Return the following records line for line, without altering anything.
── Input for this task
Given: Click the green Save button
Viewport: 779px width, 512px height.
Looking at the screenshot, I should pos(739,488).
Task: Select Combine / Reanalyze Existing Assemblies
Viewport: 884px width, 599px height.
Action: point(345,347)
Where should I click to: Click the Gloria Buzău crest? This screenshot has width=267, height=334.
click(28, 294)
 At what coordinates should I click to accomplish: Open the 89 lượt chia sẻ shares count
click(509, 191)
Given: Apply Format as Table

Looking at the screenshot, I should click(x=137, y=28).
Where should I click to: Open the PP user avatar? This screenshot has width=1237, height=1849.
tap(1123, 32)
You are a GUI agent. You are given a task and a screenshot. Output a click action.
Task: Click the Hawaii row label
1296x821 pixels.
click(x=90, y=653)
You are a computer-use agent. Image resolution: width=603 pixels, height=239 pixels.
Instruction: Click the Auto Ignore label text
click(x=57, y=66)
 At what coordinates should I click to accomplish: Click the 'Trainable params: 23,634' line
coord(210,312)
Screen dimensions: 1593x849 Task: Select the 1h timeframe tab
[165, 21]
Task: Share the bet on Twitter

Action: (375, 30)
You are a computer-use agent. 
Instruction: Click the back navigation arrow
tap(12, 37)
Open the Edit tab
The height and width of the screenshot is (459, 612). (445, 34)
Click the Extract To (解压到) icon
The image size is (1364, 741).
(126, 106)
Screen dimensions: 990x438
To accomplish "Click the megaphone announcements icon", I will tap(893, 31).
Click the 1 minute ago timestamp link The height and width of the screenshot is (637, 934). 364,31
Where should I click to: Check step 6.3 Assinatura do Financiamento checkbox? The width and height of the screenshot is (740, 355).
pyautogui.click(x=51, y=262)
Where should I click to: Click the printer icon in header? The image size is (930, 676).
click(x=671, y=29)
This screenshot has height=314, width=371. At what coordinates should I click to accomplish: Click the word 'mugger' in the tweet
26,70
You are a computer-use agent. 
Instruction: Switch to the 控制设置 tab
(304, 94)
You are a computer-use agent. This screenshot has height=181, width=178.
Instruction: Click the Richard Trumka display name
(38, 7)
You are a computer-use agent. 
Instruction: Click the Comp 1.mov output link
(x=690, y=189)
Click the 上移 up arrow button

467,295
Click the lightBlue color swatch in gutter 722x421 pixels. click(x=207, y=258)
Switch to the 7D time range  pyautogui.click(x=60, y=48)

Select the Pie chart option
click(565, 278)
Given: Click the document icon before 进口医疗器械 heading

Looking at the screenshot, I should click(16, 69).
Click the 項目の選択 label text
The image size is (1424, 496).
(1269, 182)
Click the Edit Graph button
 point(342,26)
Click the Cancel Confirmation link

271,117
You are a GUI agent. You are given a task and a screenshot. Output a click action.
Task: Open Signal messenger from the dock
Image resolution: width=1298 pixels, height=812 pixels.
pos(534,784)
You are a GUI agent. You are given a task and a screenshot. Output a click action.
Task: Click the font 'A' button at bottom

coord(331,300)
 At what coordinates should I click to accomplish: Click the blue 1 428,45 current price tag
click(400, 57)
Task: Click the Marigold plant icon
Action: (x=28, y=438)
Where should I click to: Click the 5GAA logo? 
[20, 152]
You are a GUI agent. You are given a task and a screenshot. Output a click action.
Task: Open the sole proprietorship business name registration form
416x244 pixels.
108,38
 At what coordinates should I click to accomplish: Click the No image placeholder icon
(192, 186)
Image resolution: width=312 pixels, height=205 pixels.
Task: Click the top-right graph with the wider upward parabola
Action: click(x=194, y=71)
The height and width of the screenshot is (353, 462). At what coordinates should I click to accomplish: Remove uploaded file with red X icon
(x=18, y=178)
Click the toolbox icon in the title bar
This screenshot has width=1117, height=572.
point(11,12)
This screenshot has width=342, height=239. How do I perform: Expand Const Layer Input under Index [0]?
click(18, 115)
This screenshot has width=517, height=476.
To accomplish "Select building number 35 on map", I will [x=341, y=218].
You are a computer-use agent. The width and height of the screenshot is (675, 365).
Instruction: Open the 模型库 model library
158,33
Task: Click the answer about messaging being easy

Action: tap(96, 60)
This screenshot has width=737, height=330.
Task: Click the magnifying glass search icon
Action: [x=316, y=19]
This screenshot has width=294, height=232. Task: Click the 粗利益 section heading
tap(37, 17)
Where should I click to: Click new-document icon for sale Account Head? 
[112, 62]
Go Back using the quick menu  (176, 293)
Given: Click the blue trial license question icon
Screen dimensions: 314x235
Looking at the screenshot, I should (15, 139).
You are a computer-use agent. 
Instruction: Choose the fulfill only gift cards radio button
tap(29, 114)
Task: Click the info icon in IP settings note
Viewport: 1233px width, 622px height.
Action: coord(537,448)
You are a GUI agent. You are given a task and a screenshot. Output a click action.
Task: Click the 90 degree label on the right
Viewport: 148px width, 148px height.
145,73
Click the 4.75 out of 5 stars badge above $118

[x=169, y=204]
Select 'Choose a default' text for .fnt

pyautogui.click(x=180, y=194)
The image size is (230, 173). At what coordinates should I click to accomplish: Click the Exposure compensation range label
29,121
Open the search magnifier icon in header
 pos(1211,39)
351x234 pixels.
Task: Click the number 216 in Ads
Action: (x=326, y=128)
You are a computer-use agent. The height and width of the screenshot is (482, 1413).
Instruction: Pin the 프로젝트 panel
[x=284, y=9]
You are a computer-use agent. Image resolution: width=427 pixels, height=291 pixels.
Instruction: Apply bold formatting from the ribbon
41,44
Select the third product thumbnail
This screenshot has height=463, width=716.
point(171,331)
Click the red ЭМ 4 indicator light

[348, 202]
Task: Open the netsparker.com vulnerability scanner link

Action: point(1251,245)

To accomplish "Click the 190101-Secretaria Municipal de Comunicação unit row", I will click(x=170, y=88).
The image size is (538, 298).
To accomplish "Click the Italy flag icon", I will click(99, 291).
────
Answer to this problem —
Given: Click the green Save button
Viewport: 779px width, 512px height.
Looking at the screenshot, I should pos(739,488).
Task: Select Combine / Reanalyze Existing Assemblies
Viewport: 884px width, 599px height.
Action: point(345,347)
Where should I click to: Click the Gloria Buzău crest? This screenshot has width=267, height=334.
click(28, 294)
 At what coordinates should I click to accomplish: Open the 89 lượt chia sẻ shares count
click(509, 191)
Given: Apply Format as Table

Looking at the screenshot, I should click(x=137, y=28).
Where should I click to: Open the PP user avatar? This screenshot has width=1237, height=1849.
tap(1123, 32)
You are a GUI agent. You are given a task and a screenshot. Output a click action.
Task: Click the Hawaii row label
1296x821 pixels.
click(x=90, y=653)
You are a computer-use agent. Image resolution: width=603 pixels, height=239 pixels.
Instruction: Click the Auto Ignore label text
click(x=57, y=66)
 At what coordinates should I click to accomplish: Click the 'Trainable params: 23,634' line
coord(210,312)
Screen dimensions: 1593x849 Task: Select the 1h timeframe tab
[165, 21]
Task: Share the bet on Twitter

Action: (375, 30)
You are a computer-use agent. 
Instruction: Click the back navigation arrow
tap(12, 37)
Open the Edit tab
The height and width of the screenshot is (459, 612). (445, 34)
Click the Extract To (解压到) icon
The image size is (1364, 741).
(126, 106)
Screen dimensions: 990x438
To accomplish "Click the megaphone announcements icon", I will tap(893, 31).
Click the 1 minute ago timestamp link The height and width of the screenshot is (637, 934). 364,31
Where should I click to: Check step 6.3 Assinatura do Financiamento checkbox? The width and height of the screenshot is (740, 355).
pyautogui.click(x=51, y=262)
Where should I click to: Click the printer icon in header? The image size is (930, 676).
click(x=671, y=29)
This screenshot has height=314, width=371. At what coordinates should I click to accomplish: Click the word 'mugger' in the tweet
26,70
You are a computer-use agent. 
Instruction: Switch to the 控制设置 tab
(304, 94)
You are a computer-use agent. This screenshot has height=181, width=178.
Instruction: Click the Richard Trumka display name
(38, 7)
You are a computer-use agent. 
Instruction: Click the Comp 1.mov output link
(x=690, y=189)
Click the 上移 up arrow button

467,295
Click the lightBlue color swatch in gutter 722x421 pixels. click(x=207, y=258)
Switch to the 7D time range  pyautogui.click(x=60, y=48)

Select the Pie chart option
click(565, 278)
Given: Click the document icon before 进口医疗器械 heading

Looking at the screenshot, I should click(16, 69).
Click the 項目の選択 label text
The image size is (1424, 496).
(1269, 182)
Click the Edit Graph button
 point(342,26)
Click the Cancel Confirmation link

271,117
You are a GUI agent. You are given a task and a screenshot. Output a click action.
Task: Open Signal messenger from the dock
Image resolution: width=1298 pixels, height=812 pixels.
pos(534,784)
You are a GUI agent. You are given a task and a screenshot. Output a click action.
Task: Click the font 'A' button at bottom

coord(331,300)
 At what coordinates should I click to accomplish: Click the blue 1 428,45 current price tag
click(400, 57)
Task: Click the Marigold plant icon
Action: (x=28, y=438)
Where should I click to: Click the 5GAA logo? 
[20, 152]
You are a GUI agent. You are given a task and a screenshot. Output a click action.
Task: Open the sole proprietorship business name registration form
416x244 pixels.
108,38
 At what coordinates should I click to accomplish: Click the No image placeholder icon
(192, 186)
Image resolution: width=312 pixels, height=205 pixels.
Task: Click the top-right graph with the wider upward parabola
Action: click(x=194, y=71)
The height and width of the screenshot is (353, 462). At what coordinates should I click to accomplish: Remove uploaded file with red X icon
(x=18, y=178)
Click the toolbox icon in the title bar
This screenshot has width=1117, height=572.
point(11,12)
This screenshot has width=342, height=239. How do I perform: Expand Const Layer Input under Index [0]?
click(18, 115)
This screenshot has width=517, height=476.
To accomplish "Select building number 35 on map", I will [x=341, y=218].
You are a computer-use agent. The width and height of the screenshot is (675, 365).
Instruction: Open the 模型库 model library
158,33
Task: Click the answer about messaging being easy

Action: tap(96, 60)
This screenshot has width=737, height=330.
Task: Click the magnifying glass search icon
Action: [x=316, y=19]
This screenshot has width=294, height=232. Task: Click the 粗利益 section heading
tap(37, 17)
Where should I click to: Click new-document icon for sale Account Head? 
[112, 62]
Go Back using the quick menu  (176, 293)
Given: Click the blue trial license question icon
Screen dimensions: 314x235
Looking at the screenshot, I should (15, 139).
You are a computer-use agent. 
Instruction: Choose the fulfill only gift cards radio button
tap(29, 114)
Task: Click the info icon in IP settings note
Viewport: 1233px width, 622px height.
Action: coord(537,448)
You are a GUI agent. You are given a task and a screenshot. Output a click action.
Task: Click the 90 degree label on the right
Viewport: 148px width, 148px height.
145,73
Click the 4.75 out of 5 stars badge above $118

[x=169, y=204]
Select 'Choose a default' text for .fnt

pyautogui.click(x=180, y=194)
The image size is (230, 173). At what coordinates should I click to accomplish: Click the Exposure compensation range label
29,121
Open the search magnifier icon in header
 pos(1211,39)
351x234 pixels.
Task: Click the number 216 in Ads
Action: (x=326, y=128)
You are a computer-use agent. The height and width of the screenshot is (482, 1413).
Instruction: Pin the 프로젝트 panel
[x=284, y=9]
You are a computer-use agent. Image resolution: width=427 pixels, height=291 pixels.
Instruction: Apply bold formatting from the ribbon
41,44
Select the third product thumbnail
This screenshot has height=463, width=716.
point(171,331)
Click the red ЭМ 4 indicator light

[348, 202]
Task: Open the netsparker.com vulnerability scanner link

Action: point(1251,245)

To accomplish "Click the 190101-Secretaria Municipal de Comunicação unit row", I will click(x=170, y=88).
The image size is (538, 298).
To accomplish "Click the Italy flag icon", I will click(99, 291).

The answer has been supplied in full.